Brazil’s Currency Volatility Rises as Levy Faces Fiscal Concern

Brazil’s Currency Volatility Rises as Levy Faces Fiscal Concern

By Paula Sambo/Bloomberg

10:38 AM BRT
May 12, 2015

Brazil’s currency volatility climbed for a second straight day amid speculation Finance Minister Joaquim Levy will face obstacles in his attempt to reduce budget deficits and preserve the nation’s investment-grade status.

One-month implied volatility on options for the real, reflecting projected shifts in the exchange rate, increased to 20.5 percent as of 11:31 a.m. in Sao Paulo, the highest among 16 major currencies tracked by Bloomberg. The real rose 0.5 percent to 3.0461 per dollar after tumbling 2.9 percent Monday.

“Political barriers for the fiscal adjustment weigh on the market,” Ricardo Gomes da Silva Filho, a currency trader at Correparti Corretora de Cambio, said in an e-mailed note to clients. “The proposal is already on Congress’s agenda, but it still requires negotiation.”

Concern that budget shortfalls will widen helped make the real the world’s biggest loser during the first quarter. Two decrees that cut social security spending by as much as 14.5 billion reais ($4.8 billion) lapse June 1 if they don’t pass Congress. A separate bill to raise 12.8 billion reais in corporate-payroll taxes this year has stalled.

The lower house approved the first decree, on unemployment benefit cuts, by a margin of just 25 votes out of 479 cast May 6. Finding time this week to vote on the second decree, which restricts pension pay for surviving relatives, will be difficult, said lower house chief Eduardo Cunha.

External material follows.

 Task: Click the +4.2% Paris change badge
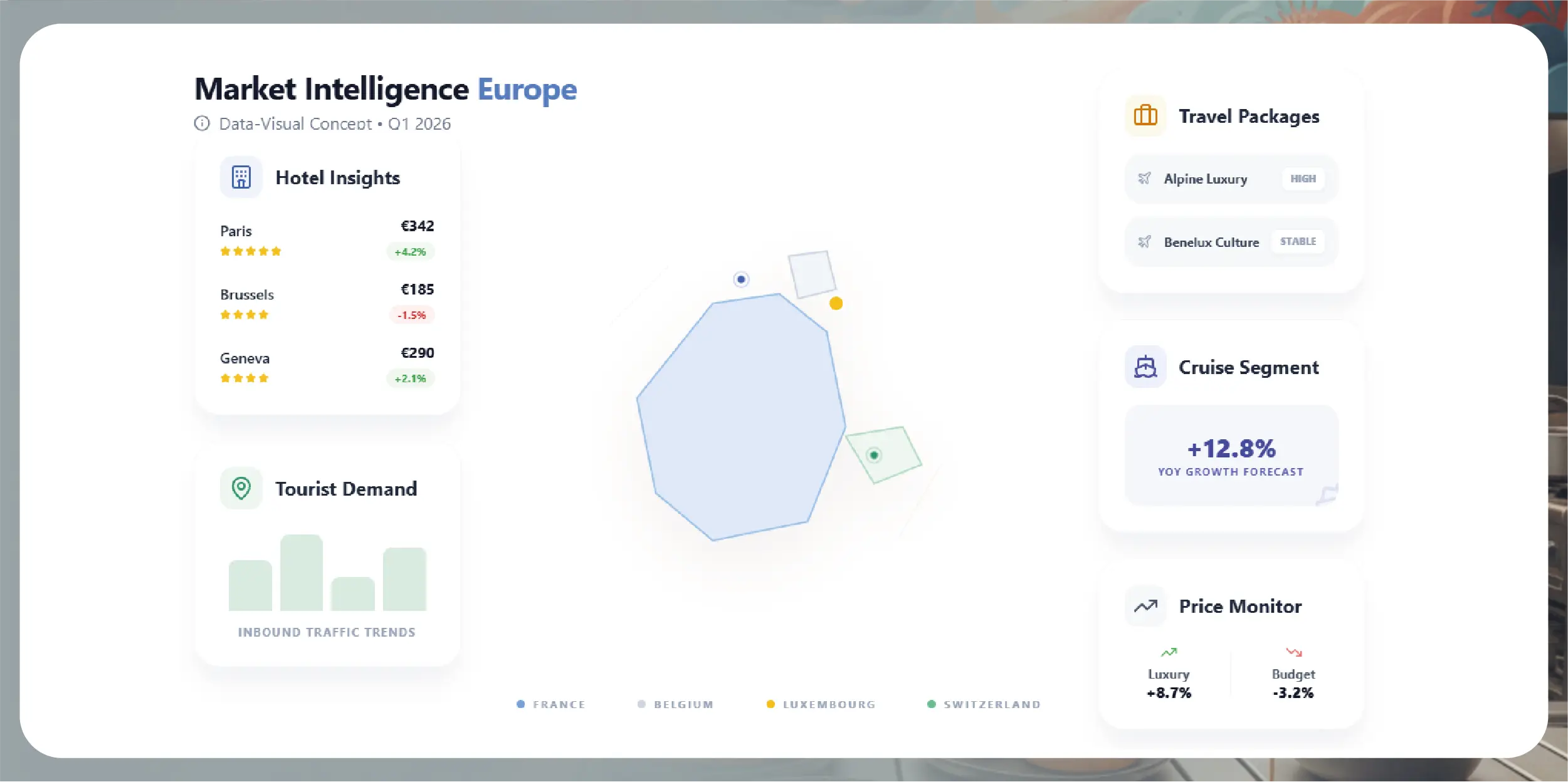410,252
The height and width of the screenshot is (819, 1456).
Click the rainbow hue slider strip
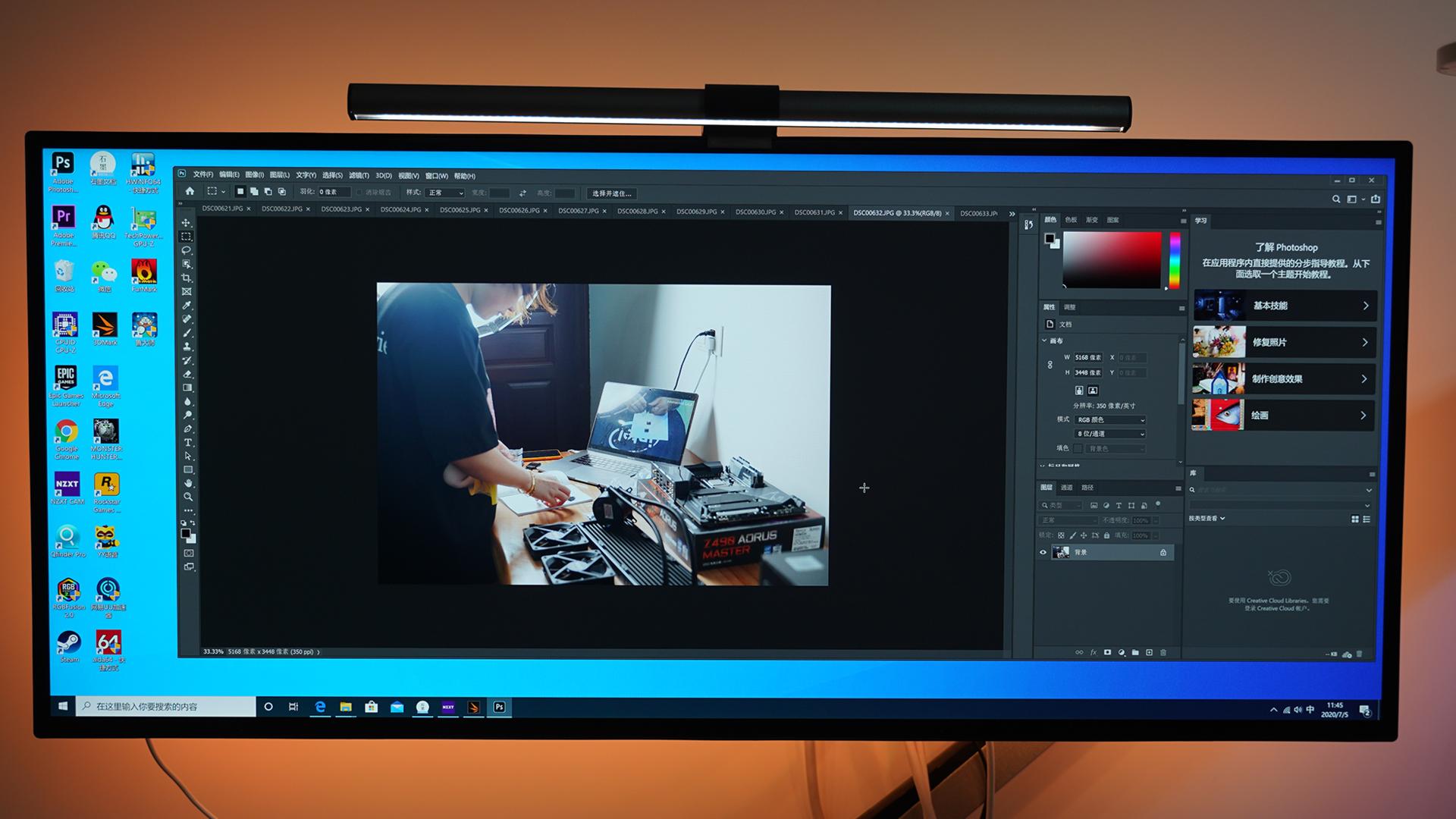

That could mean even less time for the Senate to vote on the proposal before the end of the month.

Levy has pledged to convert last year’s primary budget deficit of 0.6 percent of gross domestic product into a surplus of 1.2 percent by year-end. The gap, which excludes interest payments, expanded to 0.7 percent of GDP in March.

Swap rates, a gauge of expectations for Brazil’s borrowing costs, increased 0.06 percentage point to 13.61 percent on the contract maturing in January 2017.